Financial services
Small servings save development
The Sparkassenstiftung has been supporting local projects in developing countries and emerging markets for nearly 20 years. In 2010, its advisers were active in 25 countries. The 130 staff are not supposed to achieve fast growth; nor do they make many headlines.
They were surprised, however, when the tone of microfinance coverage in the media suddenly changed last year. Microcredit, which had previously been hailed as something like panacea for poverty, was suddenly portrayed as the cause of spreading distress. The reason was the microfinance crisis in the Indian state of Andhra Pradesh, where too much money was channelled into the sector. Eager to grow, commercially run microfinance institutions (MFIs) had used funds they raised on financial markets to lend to customers who could not service their debts.
The Sparkassenstiftung pursues a different strategy. “The best help is to help people create lasting institutions,” says Niclaus Bergmann, the managing director. And the best way to create lasting institutions at local level, he adds, is to collect savings there.
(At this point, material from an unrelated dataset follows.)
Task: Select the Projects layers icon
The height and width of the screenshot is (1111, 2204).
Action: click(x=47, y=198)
Germany’s municipal savings banks have a long history as local, publicly owned institutions that provide banking services to the people. They use savers’ money for loans to local businesses. Such financial services, of course, must not put savings at risk. “If a microfinance institution is persistently in the red, it has to close down,” Bergmann says. If an MFI focuses exclusively on profit, he adds, it loses its justification.
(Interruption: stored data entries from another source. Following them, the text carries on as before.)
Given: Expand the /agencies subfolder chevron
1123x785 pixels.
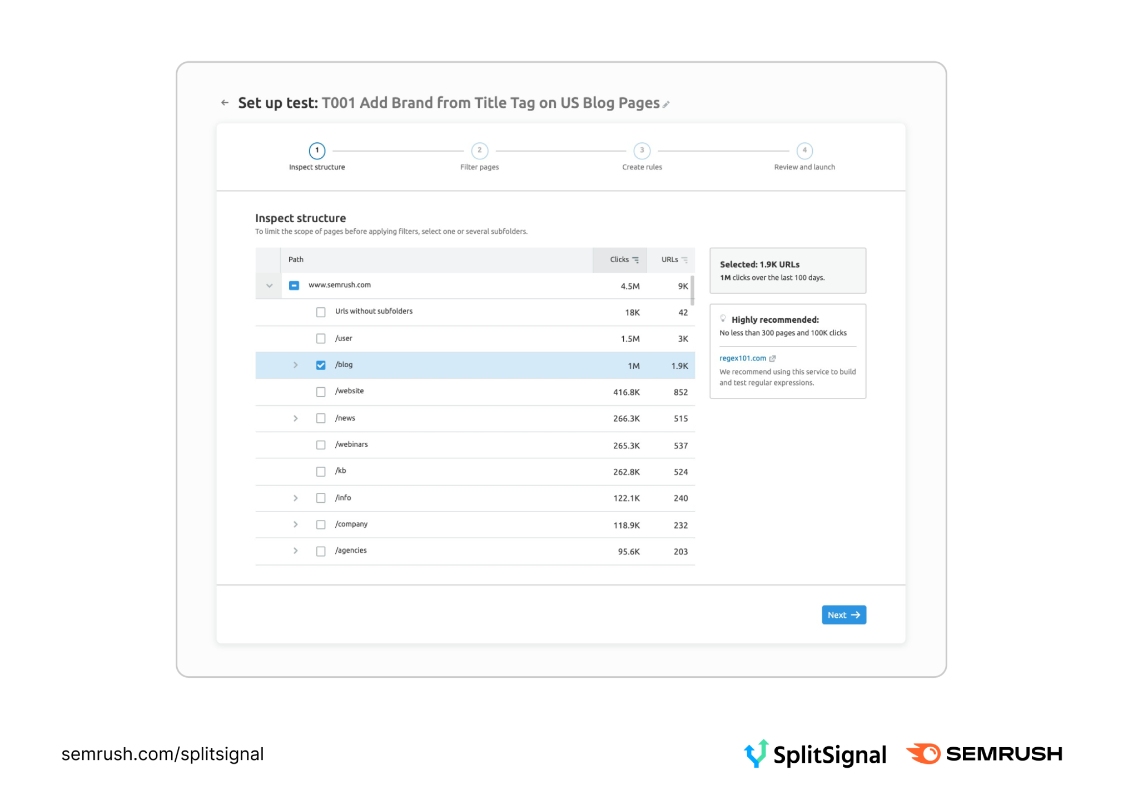Looking at the screenshot, I should point(296,551).
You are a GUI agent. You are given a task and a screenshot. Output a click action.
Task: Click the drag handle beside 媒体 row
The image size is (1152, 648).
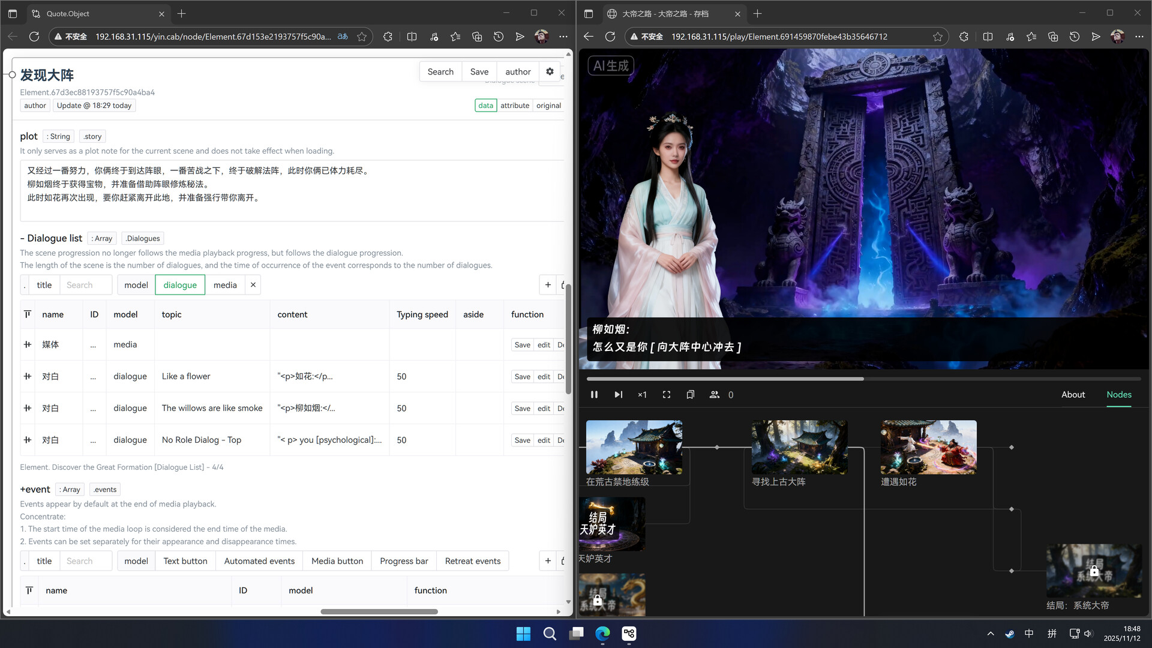27,344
In many countries, savings accounts are regulated by stringent laws. Where rules are too tight, however, they prevent the development of a sound, self-reliant, locally-based microfinance sector, the Sparkassenstiftung argues. Bergmann says: “Many governments fail to understand that saving and borrowing are two sides of the same coin.” According to the Sparkassenstiftung, four conditions need to be met to permit sustainable microfinance growth:
– Microcredit needs to be flanked by financial services such as savings books, insurance and transfer services.
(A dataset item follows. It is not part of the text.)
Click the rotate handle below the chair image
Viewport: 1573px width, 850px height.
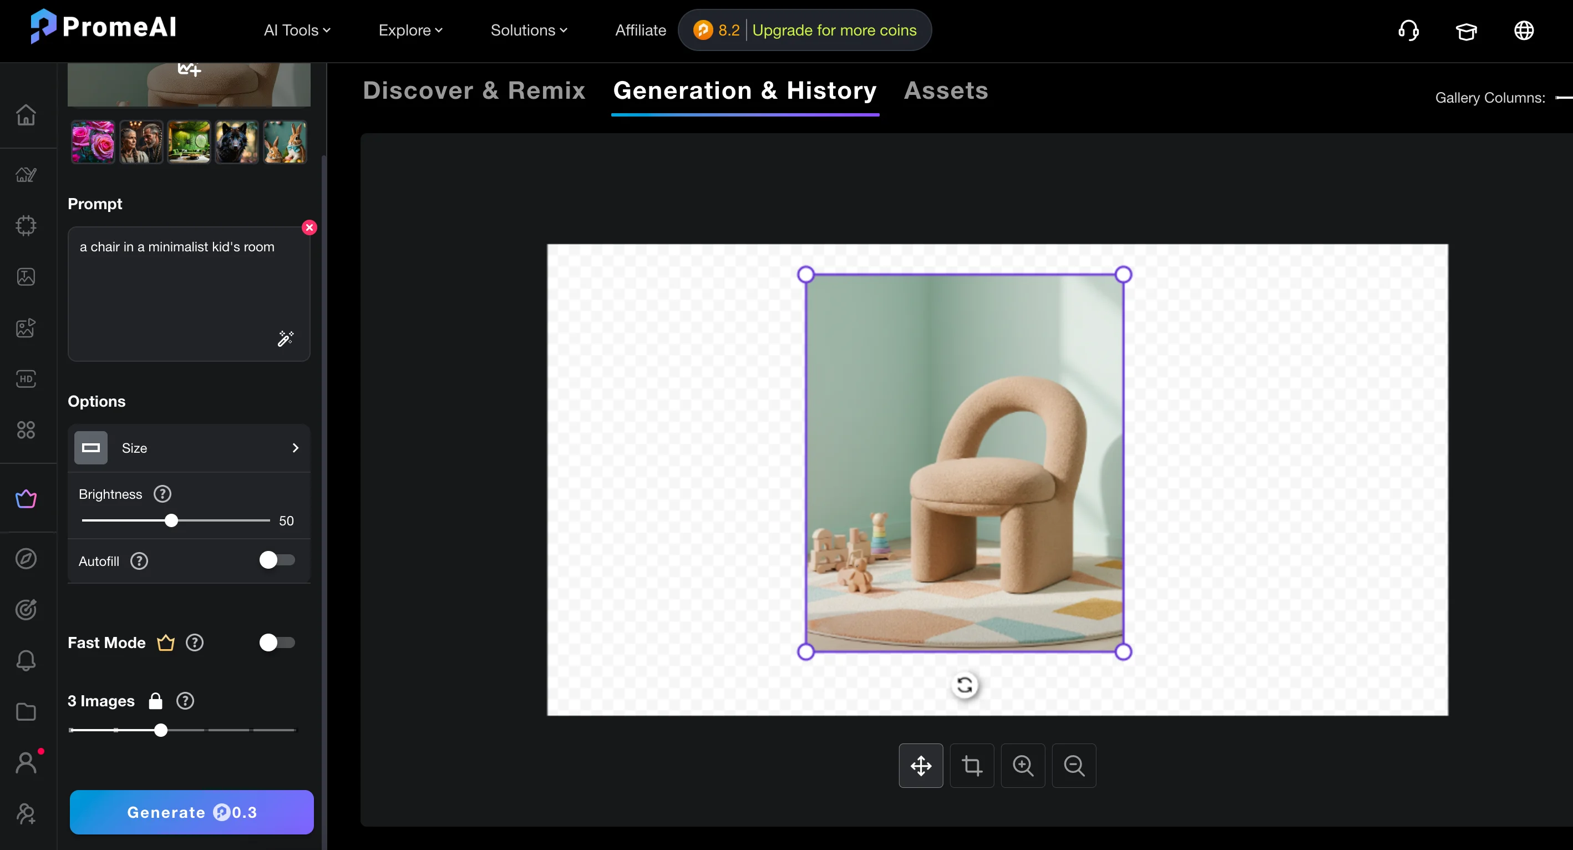[x=964, y=685]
– Laws and regulative authorities must protect debtors from exploitation, but allow MFIs to operate profitably at the same time.
– Children should be taught financial matters as early as possible.
– MFI managers and staff need a professional knowledge of the financial industry.
The Sparkassenstiftung argues that laws and governments in many developing countries are preventing local MFIs to operate independently, and that authorities should trust MFIs, self-help groups and credit bureaus, which rate client’s ability to service loans, to network in sensible ways. Sparkassenstiftung’s advisers try to persuade authorities that, at some point, trusting is better than trying to control.